* Page excerpt *
The following questions are available for the benefit of both course tutors and students. They have been directed predominantly towards the competences required for the qualifications now available in psychometric testing. They can provide a resource for tutors to direct students as they make progress in course learning and they can also help students who wish to check their understanding of concepts and to make progress towards qualification.
CHAPTER 1
1. What is meant by the ‘process model’ in relation to individual differences?
2. Can you give some examples of the areas of psychology to which the model has been applied? What reasons has Cooper (2002) provided for investigating them and what other reasons can you suggest?
3. What methods might be used to identify and measure individual differences and what are their limitations?
4. What is the major role of psychometrics in researching individual differences?
5. What are the key differences between tests and questionnaires?
6. Francis Galton and Alfred Binet made important contributions to the development of testing. What were their key discoveries?
7. Make a list of some of the properties which make a psychometric test different from any other list of questions.
8. Why is it important to study a publisher’s manual before you buy and use any test? What are the dangers involved?
9. Write definitions of the terms ‘trait’ and ‘state’ and explain their differences.
10. Identify the key differences between the following types of test and give examples of each and of their potential use in assessment:
Type of Test / Key Differences / Examples of Tests / Examples of UseAbility
Aptitude
Attainment
Personality
11. (a) What are the differences between maximum performance and typical performance measures? Give examples of both of these types of measure.
(b) In general, what kinds of attributes are assessed by maximum performance measures and what kinds by typical performance measures?
(c) How do the key differences affect administration and scoring?
(d) What types of maximum performance test are available and how do they differ?
12. Complete the following table by distinguishing between the key aspects of the different approaches to assessment, and indicate the main issues, problems and advantages:
Test AdministrationApproach / Key aspects of
Mode / Issues Arising / Methods of Resolving Issues
Open mode
Controlled mode
Supervised mode
Managed mode
CHAPTER 2
1. What is the principal difference between general and specific ability/aptitude tests?

* Listed records *
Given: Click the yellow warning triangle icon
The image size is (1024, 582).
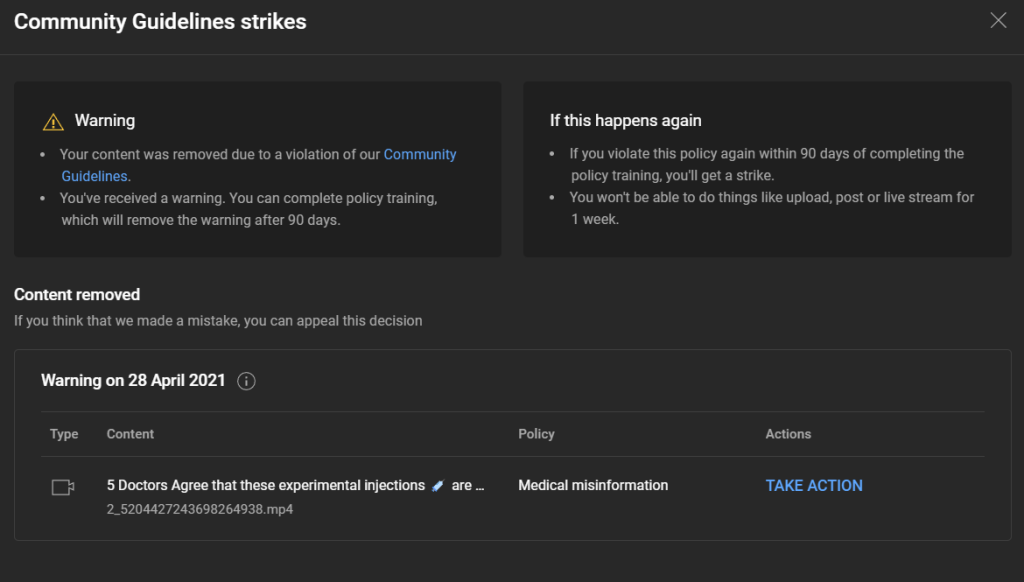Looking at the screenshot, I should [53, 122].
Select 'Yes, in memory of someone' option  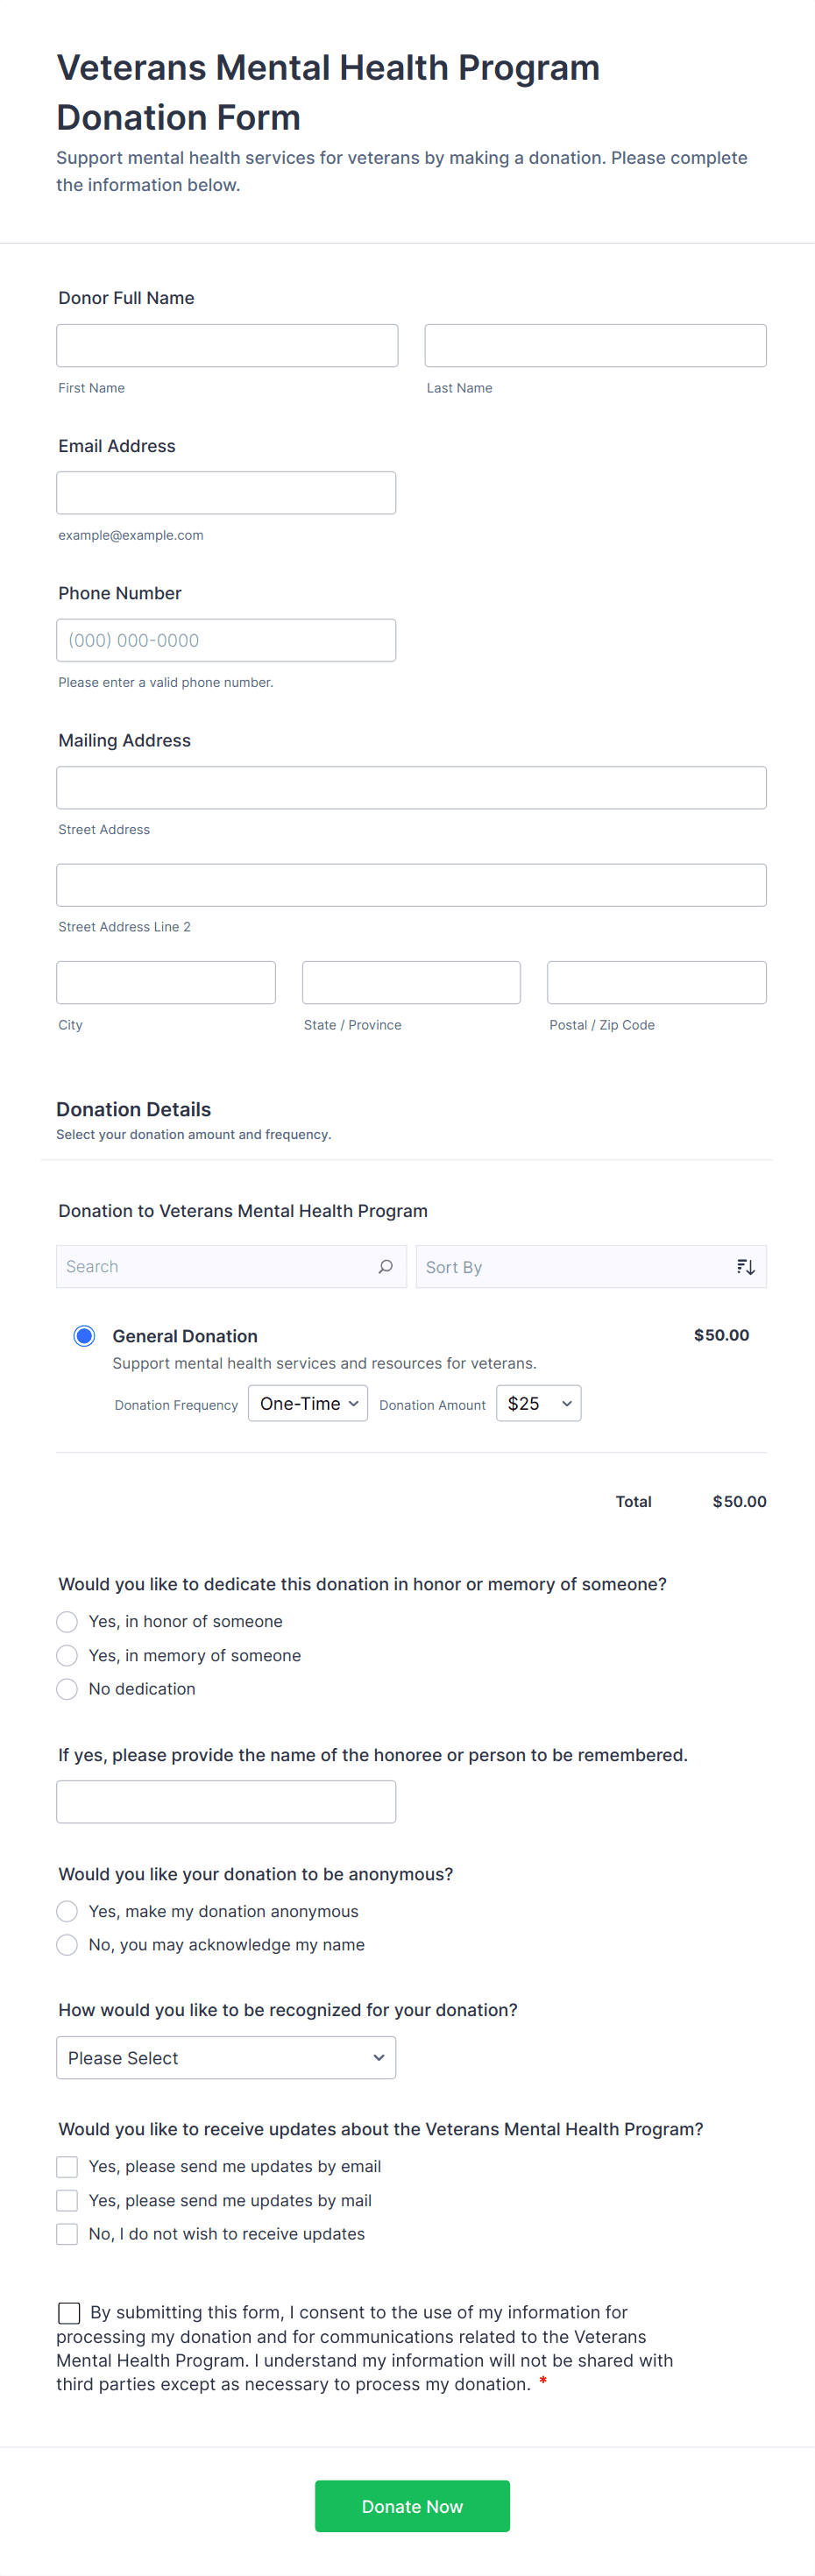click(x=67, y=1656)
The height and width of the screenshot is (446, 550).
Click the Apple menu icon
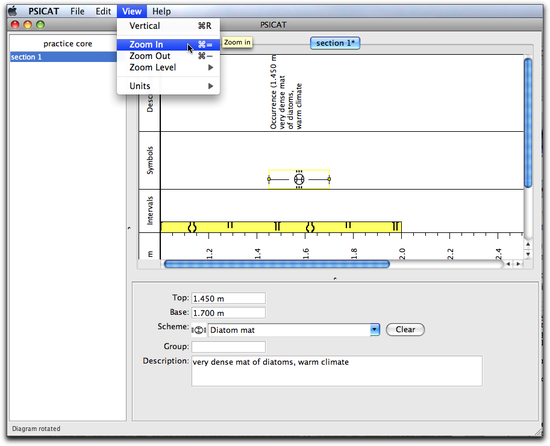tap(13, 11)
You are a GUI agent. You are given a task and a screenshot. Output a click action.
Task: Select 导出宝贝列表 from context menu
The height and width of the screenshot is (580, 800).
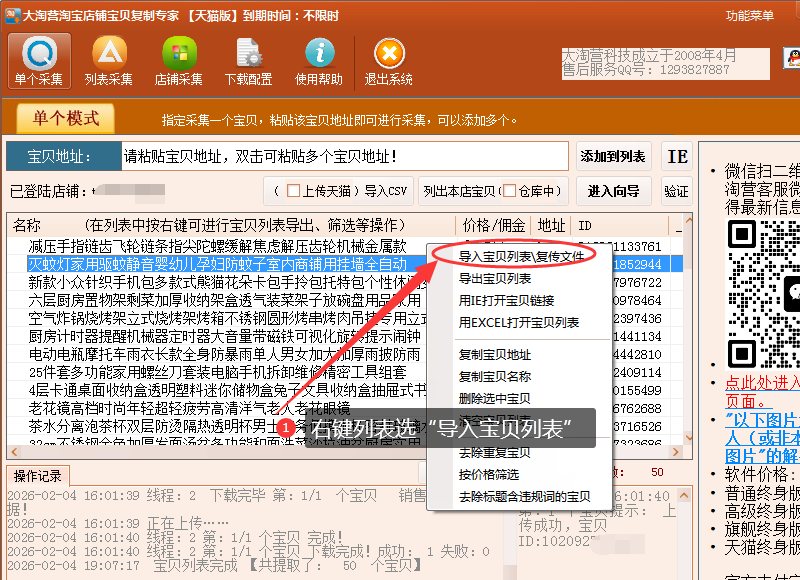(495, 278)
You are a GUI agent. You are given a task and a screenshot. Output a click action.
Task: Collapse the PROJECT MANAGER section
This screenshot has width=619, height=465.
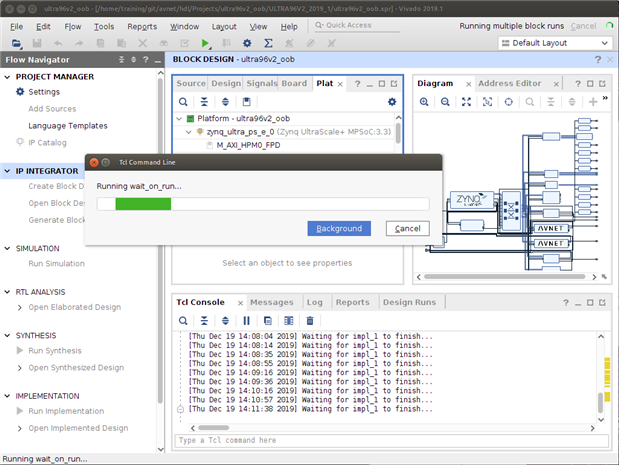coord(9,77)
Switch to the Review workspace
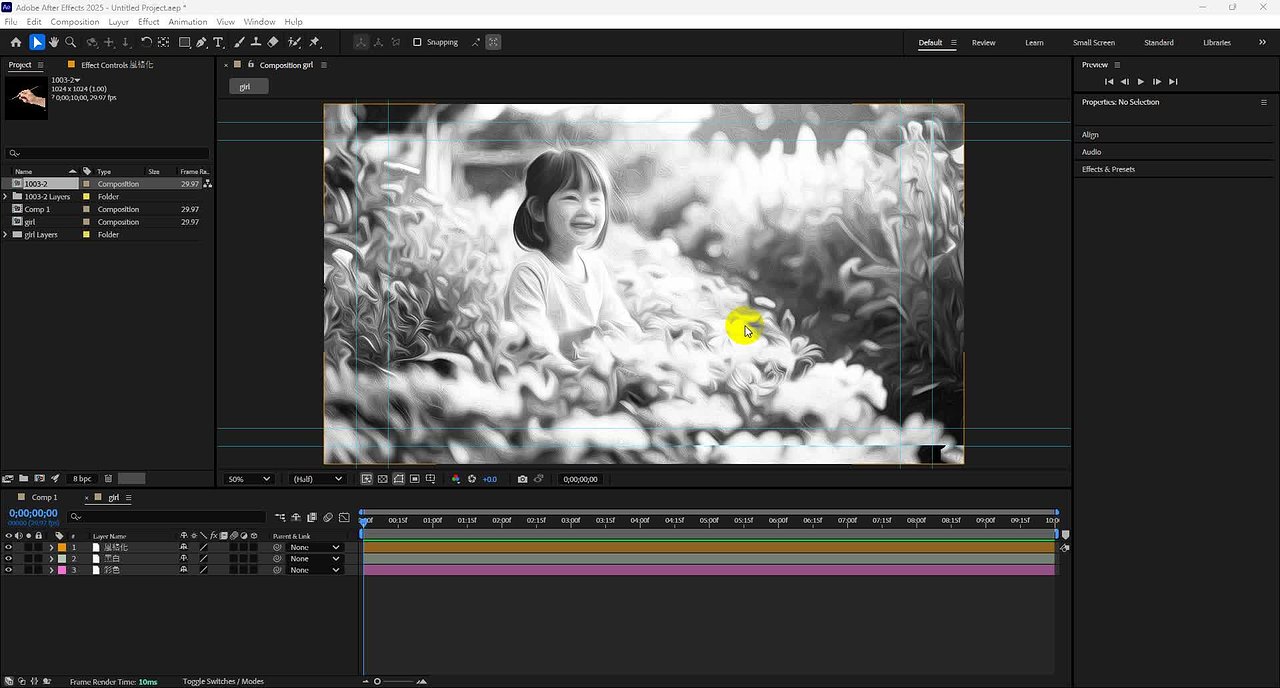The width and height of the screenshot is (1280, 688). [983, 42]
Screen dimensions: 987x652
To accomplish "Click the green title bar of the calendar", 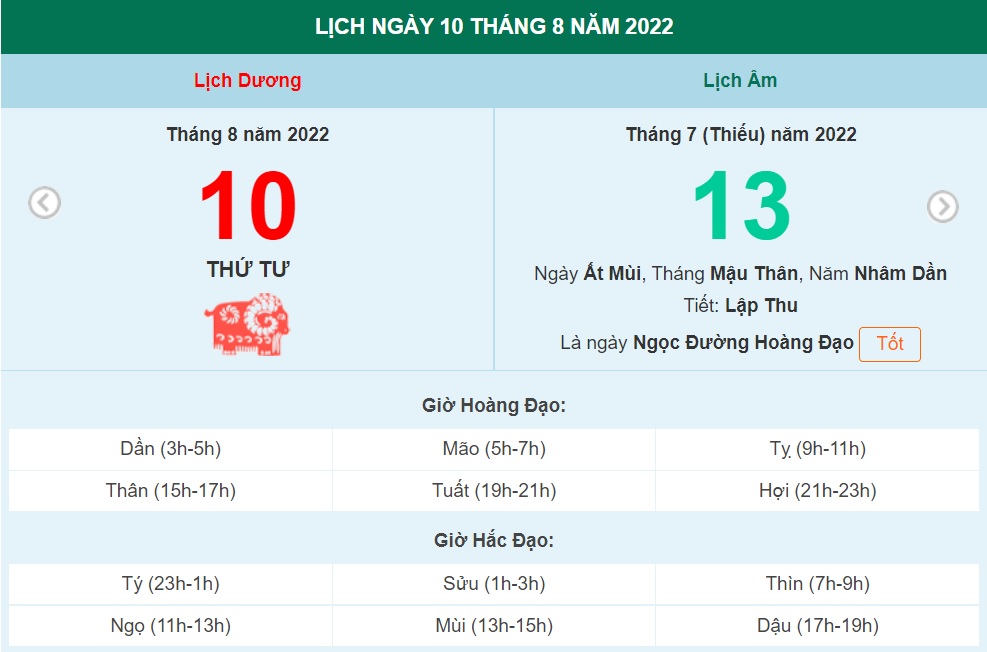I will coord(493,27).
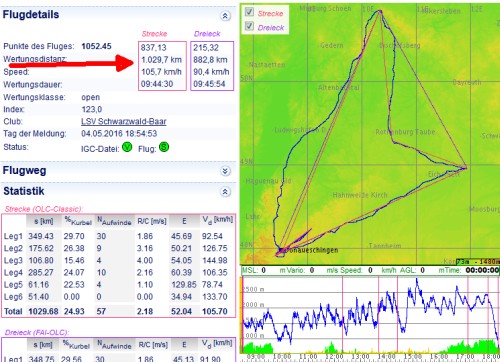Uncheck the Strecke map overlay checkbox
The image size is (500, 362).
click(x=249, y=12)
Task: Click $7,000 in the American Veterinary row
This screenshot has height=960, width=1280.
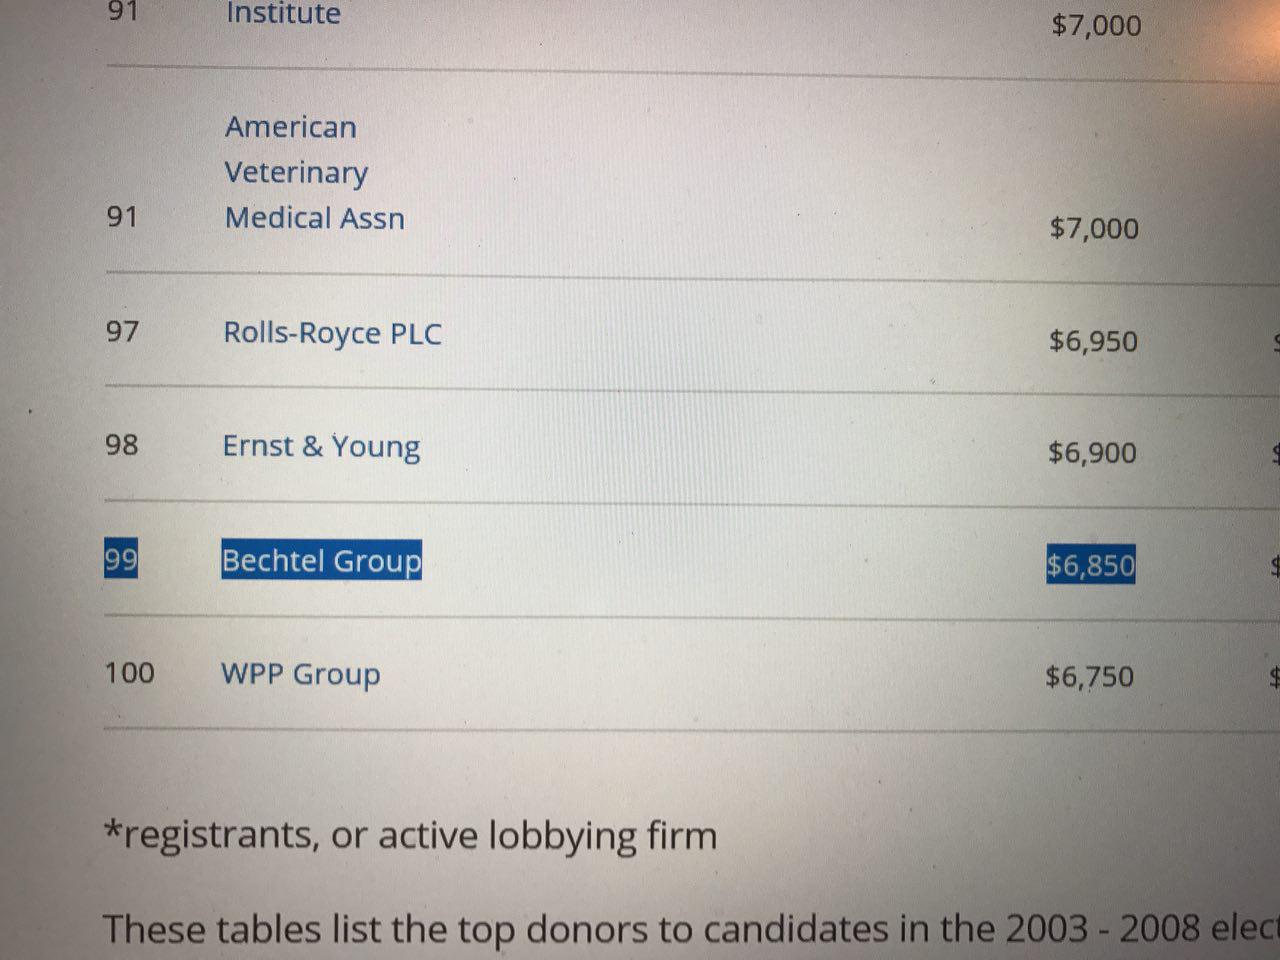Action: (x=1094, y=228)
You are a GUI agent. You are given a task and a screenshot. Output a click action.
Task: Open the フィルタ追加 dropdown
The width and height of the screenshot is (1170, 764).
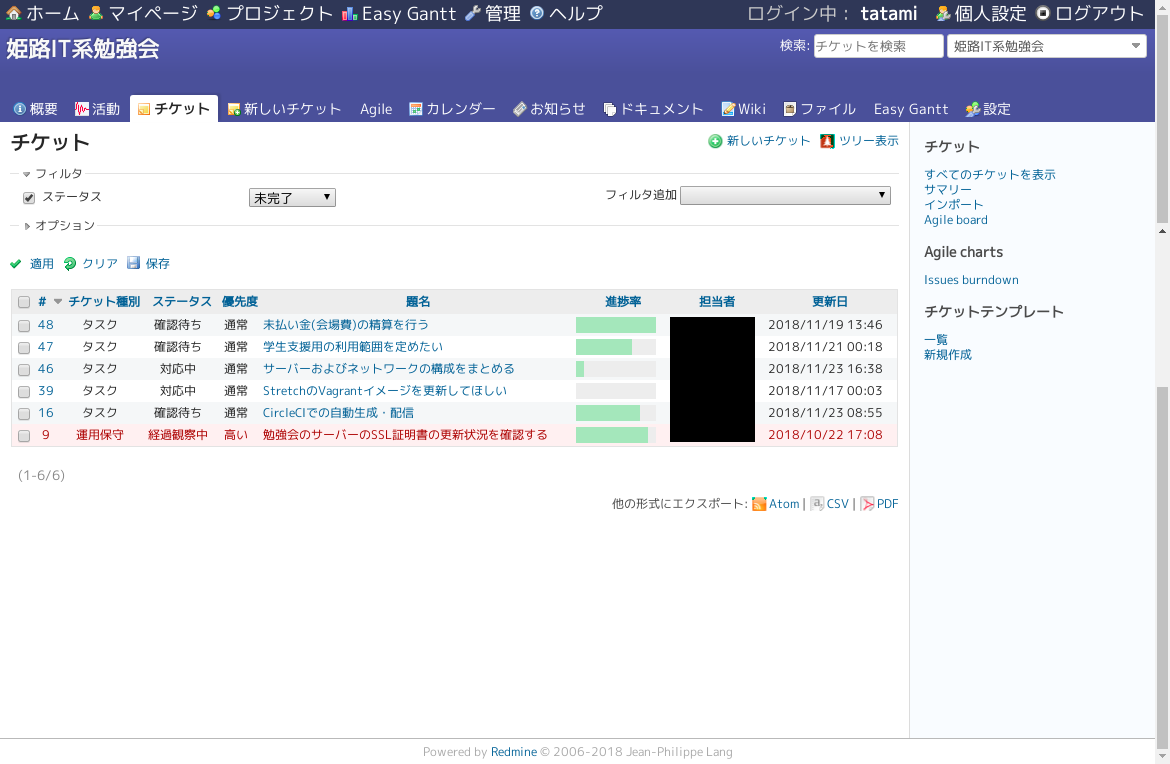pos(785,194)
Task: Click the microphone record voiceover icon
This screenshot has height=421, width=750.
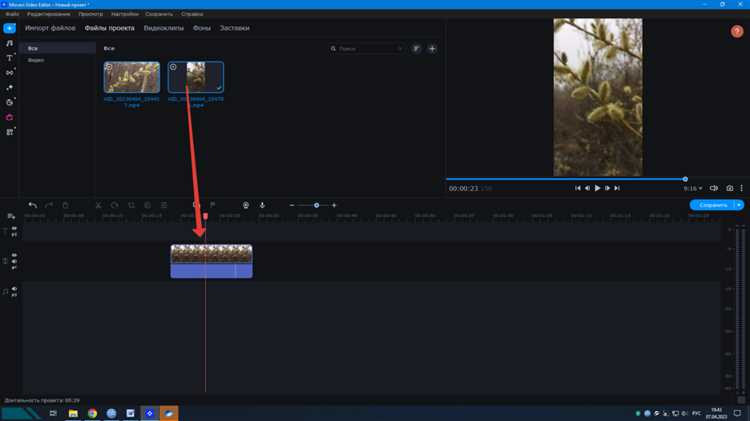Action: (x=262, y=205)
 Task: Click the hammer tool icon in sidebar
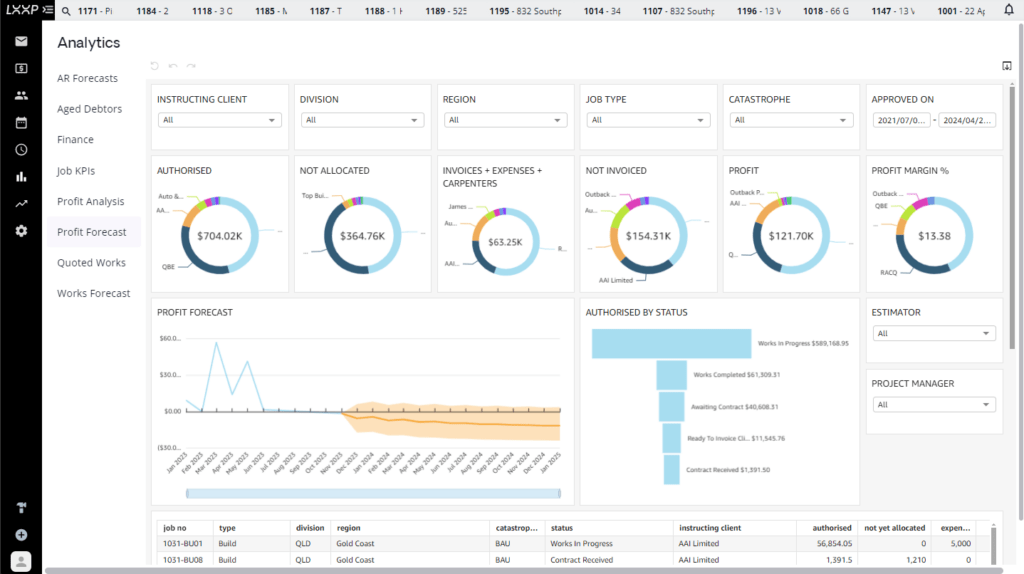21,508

* What to do *
A. According to the psychometric testing study questions, which two people made important contributions to the development of testing?
B. Carry on the psychometric testing study questions from their last line.

* Outputs in order *
A. Francis Galton and Alfred Binet.

B.
2. How do raw scores differ from relative scores?
3. Can you explain the nature of ordinal scores such as percentiles? What are their advantages and disadvantages?
4. Name the two kinds of scalar variable and explain how these differ.
5. Explain, with the aid of labelled diagrams, the differences between point scores, banding and ranking of candidates. Provide an example and state the implications of the use of each.
6. What kinds of item might be found in an intelligence test, a performance test, in ability/aptitude tests and in personality questionnaires?
7. Explain the difference between rating scales and multiple-choice approaches to assessment.
8. What is the principal problem relating to ipsative/self-referenced scores and why should a norm group be preferred in selecting people for jobs?
9. Can you describe Classical Test Theory and Analysis? What equation links a person’s true score with the observed test score?
10. In what ways does Item Response Theory differ from Classical Test Theory? What can be gained from studying item characteristic curves?
11. Compare and contrast CTT and IRT, identifying the advantages and disadvantages of both.
12. Fill in the missing words:
Item response theory (IRT) represents a range of ______which are designed to investigate the relationship between a person’s ______to a test item and the ______which is being measured, and model the ______of obtaining particular responses to items as a ______of the level of the attribute measured. Its models have in common the use of a ______which specifies the relationship between observable test ______and an ______trait.
The test ______function provided by IRT enables researchers to identify and compare the ______of different test items. Graphs known as item ______curves also enable them to estimate item ______, discrimination and the probability of responding correctly by ______. Computer programmes can determine the most likely values for these parameters and a person’s performance on the attribute independently of the ______of items and of the ______. IRT therefore works on the basis that the amount of ______gained from a test ______with the ability level of the test taker, ensuring that tests can be adapted to ______the gain in information for a ______of candidates. Interactive approaches to testing ability also means that a test can be ______to each candidate.
This is different to ______test theory where the individual’s score is seen as the ______of the attribute and is linked to the ______of items.
Other benefits from IRT is that the ‘rich’ information provided can help to derive ______scores from different test versions, to calculate estimates of measurement ______for comparable scores, and to equate tests between different groups of people.
13. Draw a graph of item characteristic curves to demonstrate how different test items can have different difficulty levels. Identify the different levels shown on the graph.
14. How are attitudes defined? Construct a list of the main approaches to their measurement. If you had to choose a method of assessing attitudes, which one would you use and why? What problem tends to be common to them?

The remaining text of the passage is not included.